| HN Mirror

Y	Hacker News new \| ask \| show \| jobs


	by mentos 781 days ago
	This is awesome. I have been using ChatGPT4 for almost a year and haven't really experimented with locally running LLMs because I assumed that the processing time would take too long per token. This demo has shown me that my RTX 2080 running Llama 3 can compete with ChatGPT4 for a lot of my prompts. This has sparked a curiosity in me to play with more LLms locally, thank you!

3 comments

bastawhiz 781 days ago

My pixel 6 was able to run tinyllama and answer questions with alarming accuracy. I'm honestly blown away.

abi 781 days ago

This is amazing. Thanks both for sharing your stories. Made my day.

navigate8310 780 days ago

Try https://lmstudio.ai/

moffkalast 780 days ago

Uh oh, I had that same moment a bit over a year ago with MLC's old WebLLM. Take a deep breath before you jump into this rabbit hole because once you're in there's no escape :)
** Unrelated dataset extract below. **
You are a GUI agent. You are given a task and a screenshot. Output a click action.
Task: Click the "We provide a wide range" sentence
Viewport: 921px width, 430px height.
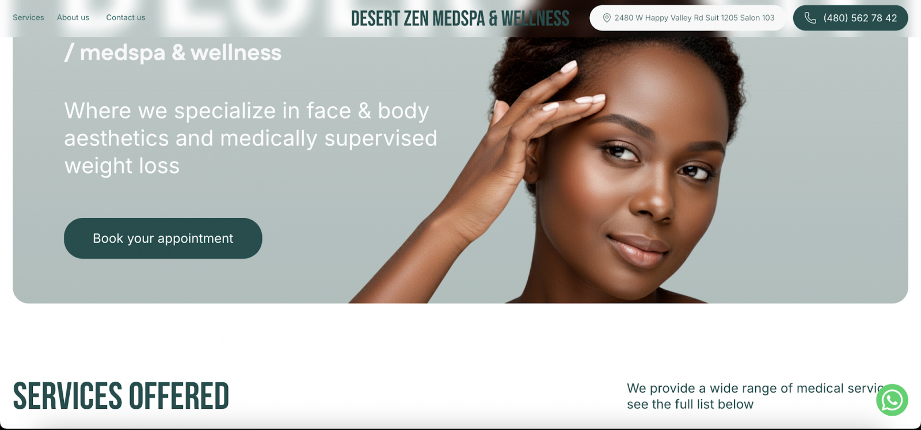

New models just keep rolling in day after day on r/locallama, tunes for this or that, new prompt formats, new quantization types, people doing all kinds of tests and analyses, new arxiv papers on some breakthrough and llama.cpp implementing it 3 days later. Every few weeks a new base model drops from somebody. So many things to try that nobody has tried before. It's genuinely like crack.